> _Page text_:
(begin)

Results and Discussion

To develop a slurry-based procedure to fabricate LiRAP based composite electrolyte, the organic solvent should be carefully chosen to avoid the side reactions. It is well known that when exposing it in the air, LiRAP will rapidly decompose, producing Li₂CO₃ and lithium halide (Hanghofer et al., 2018). However, the stability of LiRAP with organic solvent is rarely investigated. Strong Lewis-basic or highly polar solvents with highly electronegative elements (e.g., as O and N) have lone-pair electrons, which may easily react with the electrophilic species of LiRAP (e.g., -OH) (Oh et al., 2019). To test this, we mixed LOCB powder with some frequently used organic solvents including ethanol, NMP, DBM, AN, and THF. After storing the mixtures in the Ar filled glove box for 7 days at RT, obvious color change of AN and THF are observed (Supplementary Figure S1), indicating their side reactions with LOCB. XRD patterns of the LOCB powders dried from ethanol, NMP, AN, and THF reveal a lot of new peaks originated from the reaction products (Supplementary Figure S2). Only DBM is stable with LOCB as the diffraction peaks of LOCB are identical before and after mixing with DBM, as shown in Figure 1A. By referring the polarity of these solvents, it is found that DBM has the lowest polarity (p = 3.8, Supplementary Table S1). Therefore, we infer that the polarity of the organic solvent should be less than 4 to ensure the compatibility of the solvent with LiRAP. To confirm this, we mixed p-xylene (p = 2.5) with LOCB powder for 7 days. No additional diffraction peak is found (Supplementary Figure S3), demonstrating that polarity is a key factor for the choice of the organic solvent. In this work, DBM is chosen as the solvent as it is miscible with TEGDME based electrolyte (Supplementary Figure S4).

FIGURE 1

FIGURE 1. (A) XRD patterns of LOCB, (B) SEM image of the milled LOCB powders. (C–E) Bending, distorting, and stretching of the LOCB/NBR CPE films. (F) Detaching of the CPE film from silicone paper.

(end)

> _Problem_: Please state, from the text above, the polarity value an organic solvent should stay below to be compatible with LiRAP.

> _Records shown_:
(begin)

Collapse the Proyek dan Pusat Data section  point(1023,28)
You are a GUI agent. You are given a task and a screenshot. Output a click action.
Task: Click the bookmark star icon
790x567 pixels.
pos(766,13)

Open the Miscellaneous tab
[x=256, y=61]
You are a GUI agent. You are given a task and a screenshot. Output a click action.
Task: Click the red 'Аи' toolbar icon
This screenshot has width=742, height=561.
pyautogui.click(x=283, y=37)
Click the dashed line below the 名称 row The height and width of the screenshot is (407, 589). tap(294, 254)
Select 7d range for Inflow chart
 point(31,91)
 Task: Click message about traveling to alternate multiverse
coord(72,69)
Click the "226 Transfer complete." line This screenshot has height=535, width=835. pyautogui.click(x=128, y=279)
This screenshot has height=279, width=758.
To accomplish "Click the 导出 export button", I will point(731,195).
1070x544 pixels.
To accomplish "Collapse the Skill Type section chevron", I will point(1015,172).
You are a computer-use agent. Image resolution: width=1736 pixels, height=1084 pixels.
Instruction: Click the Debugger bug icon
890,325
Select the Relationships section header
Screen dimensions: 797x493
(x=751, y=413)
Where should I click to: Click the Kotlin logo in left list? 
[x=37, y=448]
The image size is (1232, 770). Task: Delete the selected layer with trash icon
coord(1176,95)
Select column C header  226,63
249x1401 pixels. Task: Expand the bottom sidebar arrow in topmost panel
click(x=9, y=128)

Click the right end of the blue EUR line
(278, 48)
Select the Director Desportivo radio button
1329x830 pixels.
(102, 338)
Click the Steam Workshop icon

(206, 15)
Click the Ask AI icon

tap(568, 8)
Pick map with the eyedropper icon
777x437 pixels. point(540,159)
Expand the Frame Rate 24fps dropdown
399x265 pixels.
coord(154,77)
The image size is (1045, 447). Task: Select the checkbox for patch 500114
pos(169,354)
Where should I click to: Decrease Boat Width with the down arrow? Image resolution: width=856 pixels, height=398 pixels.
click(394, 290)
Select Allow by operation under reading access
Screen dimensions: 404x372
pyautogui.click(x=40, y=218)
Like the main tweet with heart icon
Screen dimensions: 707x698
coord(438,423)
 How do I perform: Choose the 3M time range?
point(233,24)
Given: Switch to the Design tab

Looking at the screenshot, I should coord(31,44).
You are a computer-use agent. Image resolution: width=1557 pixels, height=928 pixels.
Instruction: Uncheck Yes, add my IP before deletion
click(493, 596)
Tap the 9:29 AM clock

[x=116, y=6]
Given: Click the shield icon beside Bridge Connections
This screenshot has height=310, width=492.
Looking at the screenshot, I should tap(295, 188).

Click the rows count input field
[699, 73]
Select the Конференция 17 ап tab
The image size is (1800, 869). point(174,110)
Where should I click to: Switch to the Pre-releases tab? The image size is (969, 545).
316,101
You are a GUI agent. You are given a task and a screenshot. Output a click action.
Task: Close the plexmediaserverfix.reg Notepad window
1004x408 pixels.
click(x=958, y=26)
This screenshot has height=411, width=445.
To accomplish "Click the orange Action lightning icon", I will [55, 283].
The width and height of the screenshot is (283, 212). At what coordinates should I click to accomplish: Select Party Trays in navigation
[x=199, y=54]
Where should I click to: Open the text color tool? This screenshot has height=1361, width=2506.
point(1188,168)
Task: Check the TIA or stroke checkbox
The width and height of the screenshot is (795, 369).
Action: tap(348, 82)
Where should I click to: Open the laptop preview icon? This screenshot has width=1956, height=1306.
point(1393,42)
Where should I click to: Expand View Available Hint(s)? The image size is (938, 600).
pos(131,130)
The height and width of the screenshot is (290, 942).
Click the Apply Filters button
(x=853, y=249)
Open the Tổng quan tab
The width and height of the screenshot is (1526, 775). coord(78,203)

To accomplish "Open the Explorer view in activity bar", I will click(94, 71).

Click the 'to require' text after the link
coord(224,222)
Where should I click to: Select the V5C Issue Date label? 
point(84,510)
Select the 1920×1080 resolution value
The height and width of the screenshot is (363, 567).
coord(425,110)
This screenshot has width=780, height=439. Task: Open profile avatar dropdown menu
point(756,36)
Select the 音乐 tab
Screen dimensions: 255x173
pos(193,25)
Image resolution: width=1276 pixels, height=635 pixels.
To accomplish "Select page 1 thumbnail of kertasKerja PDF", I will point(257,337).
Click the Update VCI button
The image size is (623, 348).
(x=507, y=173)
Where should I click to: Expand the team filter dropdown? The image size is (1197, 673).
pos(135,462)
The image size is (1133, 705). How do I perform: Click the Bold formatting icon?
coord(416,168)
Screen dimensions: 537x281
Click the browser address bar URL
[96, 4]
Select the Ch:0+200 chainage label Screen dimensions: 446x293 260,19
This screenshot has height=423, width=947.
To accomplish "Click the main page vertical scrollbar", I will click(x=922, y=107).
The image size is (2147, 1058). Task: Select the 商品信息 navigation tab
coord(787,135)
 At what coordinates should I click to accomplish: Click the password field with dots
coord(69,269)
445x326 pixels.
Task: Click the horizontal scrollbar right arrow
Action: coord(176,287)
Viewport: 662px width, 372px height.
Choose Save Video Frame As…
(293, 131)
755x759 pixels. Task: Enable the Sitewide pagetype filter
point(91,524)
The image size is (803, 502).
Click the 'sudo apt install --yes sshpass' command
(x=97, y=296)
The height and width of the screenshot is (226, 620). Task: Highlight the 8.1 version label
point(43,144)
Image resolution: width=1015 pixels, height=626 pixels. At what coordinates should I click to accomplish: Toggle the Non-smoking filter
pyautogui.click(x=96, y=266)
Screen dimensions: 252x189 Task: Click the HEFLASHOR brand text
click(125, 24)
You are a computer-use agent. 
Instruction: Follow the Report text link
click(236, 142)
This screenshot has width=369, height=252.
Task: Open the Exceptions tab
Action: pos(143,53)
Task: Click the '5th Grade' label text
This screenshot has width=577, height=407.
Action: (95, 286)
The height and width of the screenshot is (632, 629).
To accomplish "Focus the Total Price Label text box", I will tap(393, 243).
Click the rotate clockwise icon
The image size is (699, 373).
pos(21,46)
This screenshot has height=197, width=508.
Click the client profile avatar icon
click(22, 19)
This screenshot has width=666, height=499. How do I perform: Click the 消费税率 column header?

(end)

> _Output of the task_: Less than 4.